Goal
Please pick out every line in the entries below that contains the word "height", and copy each of those lines in full.
▼▼▼
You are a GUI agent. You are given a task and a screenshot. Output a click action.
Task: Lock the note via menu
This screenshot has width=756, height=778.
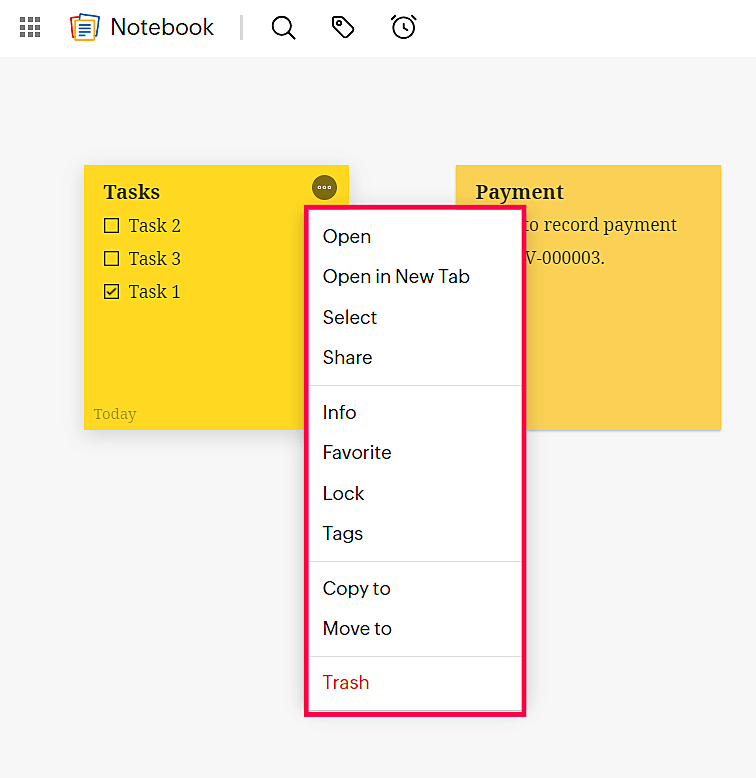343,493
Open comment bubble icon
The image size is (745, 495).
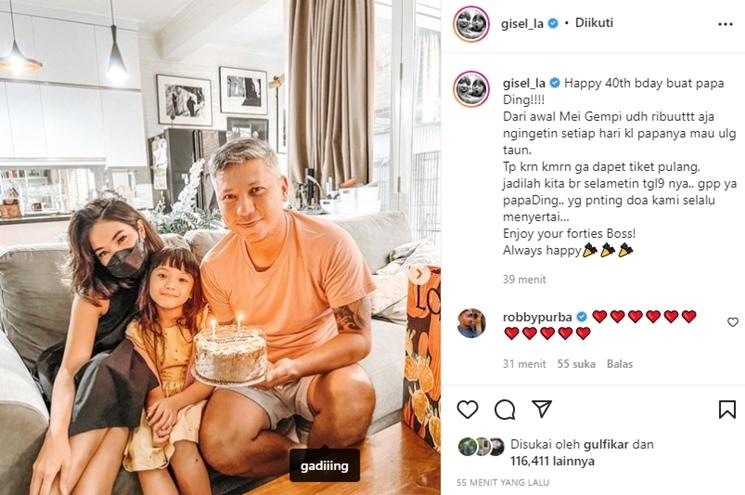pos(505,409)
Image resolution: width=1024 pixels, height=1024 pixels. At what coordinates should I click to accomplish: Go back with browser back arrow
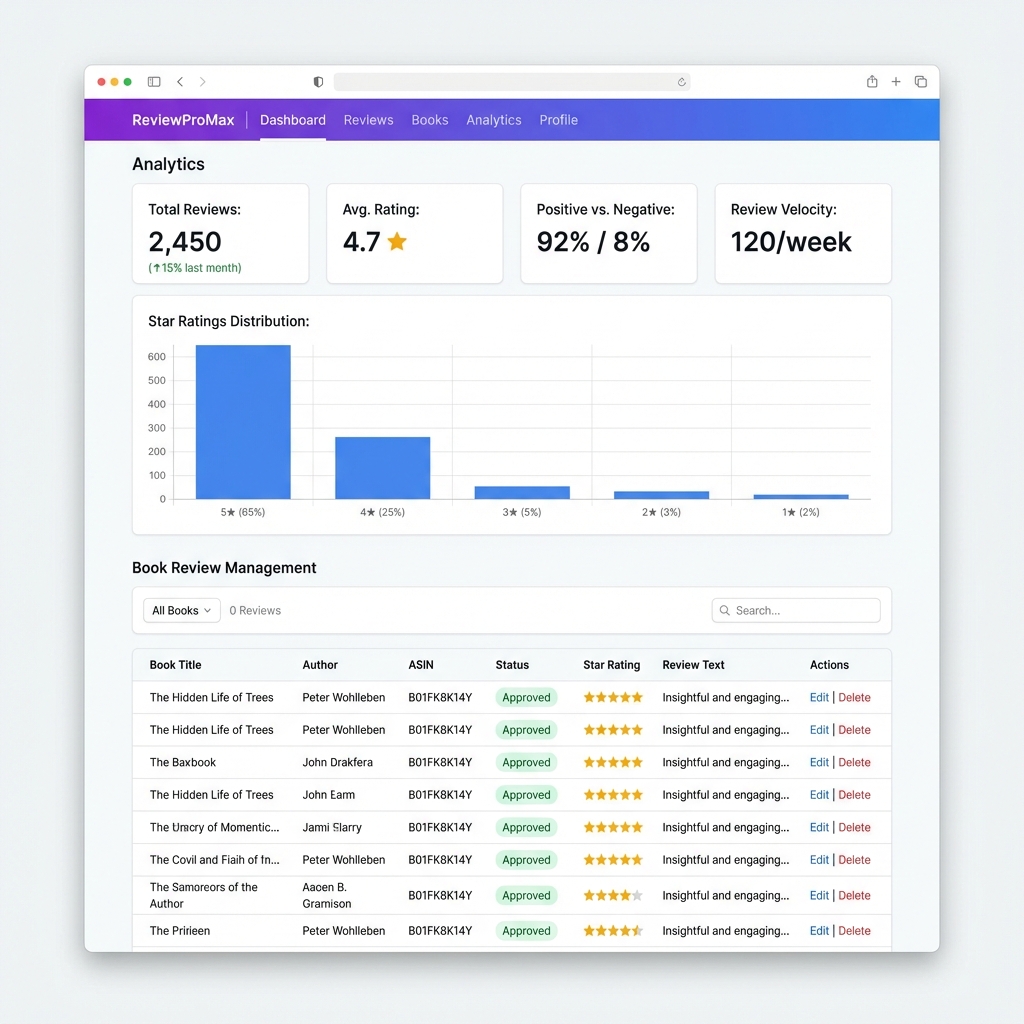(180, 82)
▲▲▲
▼▼▼
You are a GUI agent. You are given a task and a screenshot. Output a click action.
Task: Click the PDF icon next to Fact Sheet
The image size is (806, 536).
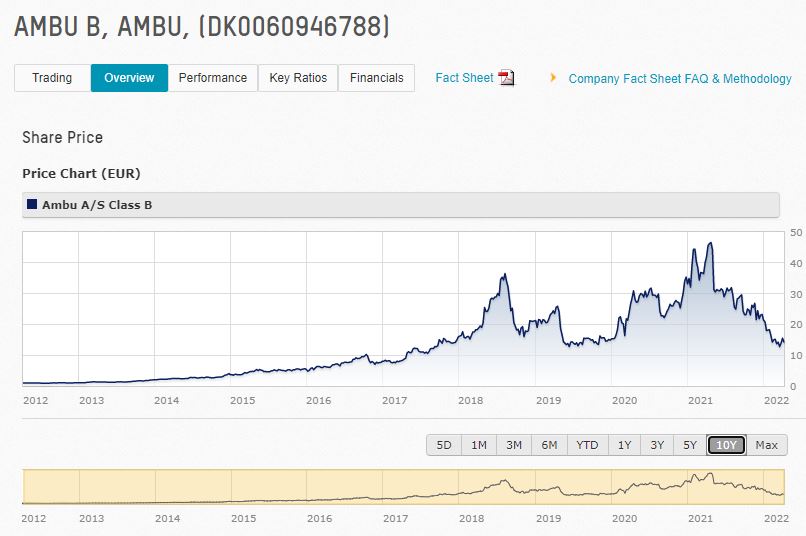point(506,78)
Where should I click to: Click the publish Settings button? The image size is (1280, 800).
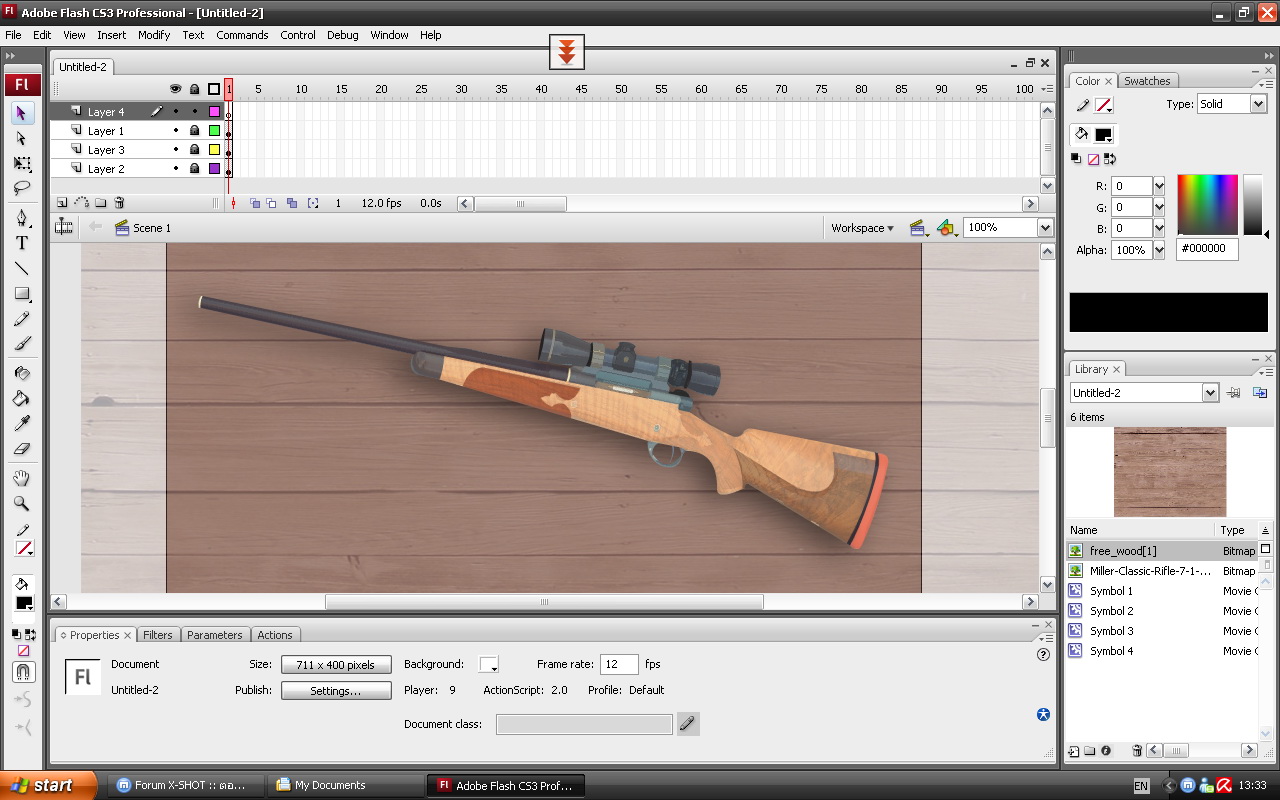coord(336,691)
▲▲▲
In response
This screenshot has width=756, height=778.
Image resolution: width=1024 pixels, height=1024 pixels. At what coordinates should I click to accomplish: Go back with browser back arrow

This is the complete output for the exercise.